To further verify the generalization capability of the proposed framework, an additional experiment was performed using the Paderborn University open source bearing fault dataset, which contains real bearing fault conditions collected under different operating speeds and loads [
40]. The proposed model, trained on the original dataset, was evaluated on this external dataset without retraining. The results, summarized in
Table 6, demonstrate that the model maintains consistently high performance across datasets, confirming its ability to generalize to unseen bearings and real fault conditions.
6. Conclusions
In this study, an attention-guided hybrid framework for bearing fault diagnosis was proposed, combining dual-pipeline feature extraction and transformer-based classification. The first pipeline converted preprocessed vibration signals into structured two-dimensional matrix images to capture global spatial dependencies using a fine-tuned ResNet-50 network. The second pipeline transformed raw vibration signals into continuous wavelet transform (CWT) scalograms, effectively preserving localized and fine-grained time–frequency details associated with transient fault events. Features extracted from both pipelines were integrated through a lightweight transformer encoder equipped with an attention mechanism and a learnable CLS token, enabling adaptive fusion and contextual understanding between spatial and time–frequency features.

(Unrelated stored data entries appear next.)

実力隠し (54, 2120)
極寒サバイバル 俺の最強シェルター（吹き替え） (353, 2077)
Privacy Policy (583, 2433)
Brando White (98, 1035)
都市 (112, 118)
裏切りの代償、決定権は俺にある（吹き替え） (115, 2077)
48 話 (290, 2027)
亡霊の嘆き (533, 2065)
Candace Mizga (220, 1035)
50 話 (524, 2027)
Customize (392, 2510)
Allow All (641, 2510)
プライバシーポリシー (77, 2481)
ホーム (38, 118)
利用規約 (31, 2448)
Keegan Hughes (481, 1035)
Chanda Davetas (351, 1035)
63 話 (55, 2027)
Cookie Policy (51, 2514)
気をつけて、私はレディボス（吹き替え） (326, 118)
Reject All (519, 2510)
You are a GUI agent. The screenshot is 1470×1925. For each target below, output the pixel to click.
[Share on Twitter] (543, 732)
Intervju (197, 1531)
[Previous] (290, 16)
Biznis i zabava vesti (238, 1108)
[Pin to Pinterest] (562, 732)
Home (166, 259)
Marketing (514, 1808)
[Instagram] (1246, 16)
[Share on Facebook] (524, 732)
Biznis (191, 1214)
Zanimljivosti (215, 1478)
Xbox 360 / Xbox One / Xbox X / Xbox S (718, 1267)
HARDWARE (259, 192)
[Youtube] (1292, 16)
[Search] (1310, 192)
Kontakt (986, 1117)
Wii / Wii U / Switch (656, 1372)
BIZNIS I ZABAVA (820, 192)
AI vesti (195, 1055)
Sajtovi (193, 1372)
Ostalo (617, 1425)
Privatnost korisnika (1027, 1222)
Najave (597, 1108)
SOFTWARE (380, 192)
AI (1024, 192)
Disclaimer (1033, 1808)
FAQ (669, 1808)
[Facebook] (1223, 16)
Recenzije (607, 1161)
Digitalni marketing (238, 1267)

Experimental validation on the laboratory-collected bearing dataset demonstrated the superior performance of the proposed model, achieving 99.87% classification accuracy, outperforming several benchmark models. Furthermore, evaluation on the Paderborn University open source bearing dataset confirmed the model’s strong generalization ability (98.43% accuracy) across different machines, operating speeds, and load conditions, establishing its robustness and adaptability. The proposed framework not only improves fault classification accuracy but also enhances interpretability through its attention-driven fusion, allowing insights into which features contribute most to decision-making.
These results collectively demonstrate that integrating multi-domain representations via an attention-based fusion strategy significantly improves diagnostic precision and reliability in vibration-based fault diagnosis. The proposed approach offers a promising direction toward developing generalizable, data-efficient, and interpretable deep learning systems for rotating machinery. Future work will focus on extending this framework to multi-sensor fusion, cross-machine transfer learning, and real-time industrial monitoring, as well as exploring lightweight deployment on embedded systems for intelligent predictive maintenance.